César Teixeira is an undergraduate student of the Centre for Intelligent Systems at the University of Algarve. He is at the moment working in the project “Application of Soft-Computing Techniques to Hydroponic Greenhouse Environmental Control of Vegetable Production”. His research interests lie in control systems, evolutionary computing and Neural Networks.
Peter Fleming is Professor of Industrial Systems and Control at the University of Sheffield and Director of the Rolls-Royce University Technology Centre for Control and Systems Engineering. He is Vice-President of the International Federation of Automatic Control and the Editor of International Journal of Systems Science. His research interests in control systems, optimisation and evolutionary computing have led to close links with industries in sectors such as aerospace, power generation, food processing, pharmaceuticals and manufacturing.

● Supplied data:

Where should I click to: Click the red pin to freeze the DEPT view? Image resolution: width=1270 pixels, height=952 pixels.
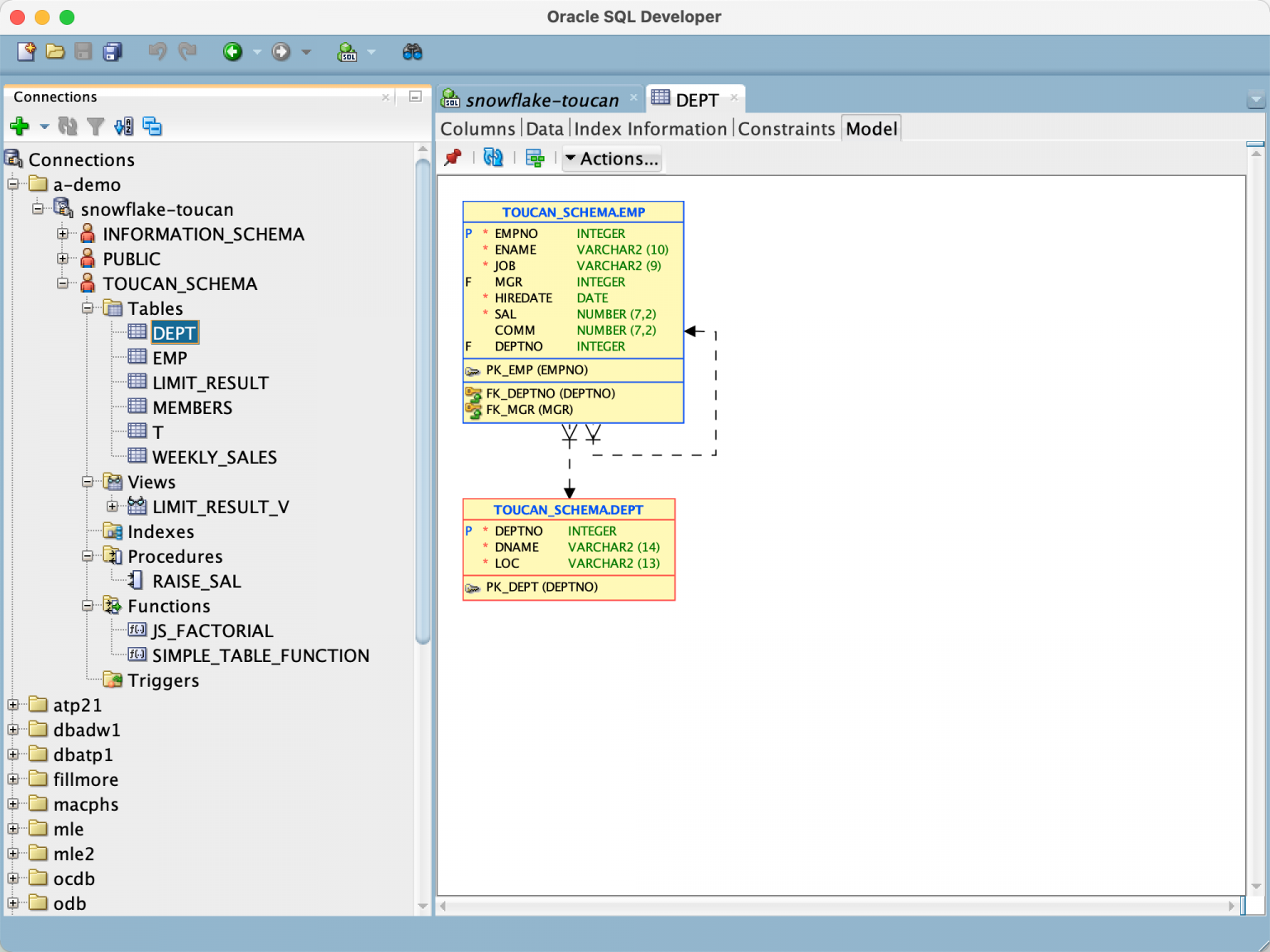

● Exercises to complete:
1. Can you update the researcher profiles by giving the part that opens with the words containing "César Teixeira is" and closes with "and Neural Networks." again, with "undergraduate" replaced by "graduate"?
2. Can you recast the paragraph of the researcher profiles beginning "Peter Fleming is Professor" as a list that keeps its main facts?

● Outputs by task:
1.
César Teixeira is an graduate student of the Centre for Intelligent Systems at the University of Algarve. He is at the moment working in the project “Application of Soft-Computing Techniques to Hydroponic Greenhouse Environmental Control of Vegetable Production”. His research interests lie in control systems, evolutionary computing and Neural Networks.

2.
- Professor of Industrial Systems and Control, University of Sheffield
- Director, Rolls-Royce University Technology Centre for Control and Systems Engineering
- Vice-President, International Federation of Automatic Control
- Editor, International Journal of Systems Science
- Research interests: control systems, optimization and evolutionary computing
- These interests have led to close links with industries in aerospace, power generation, food processing, pharmaceuticals and manufacturing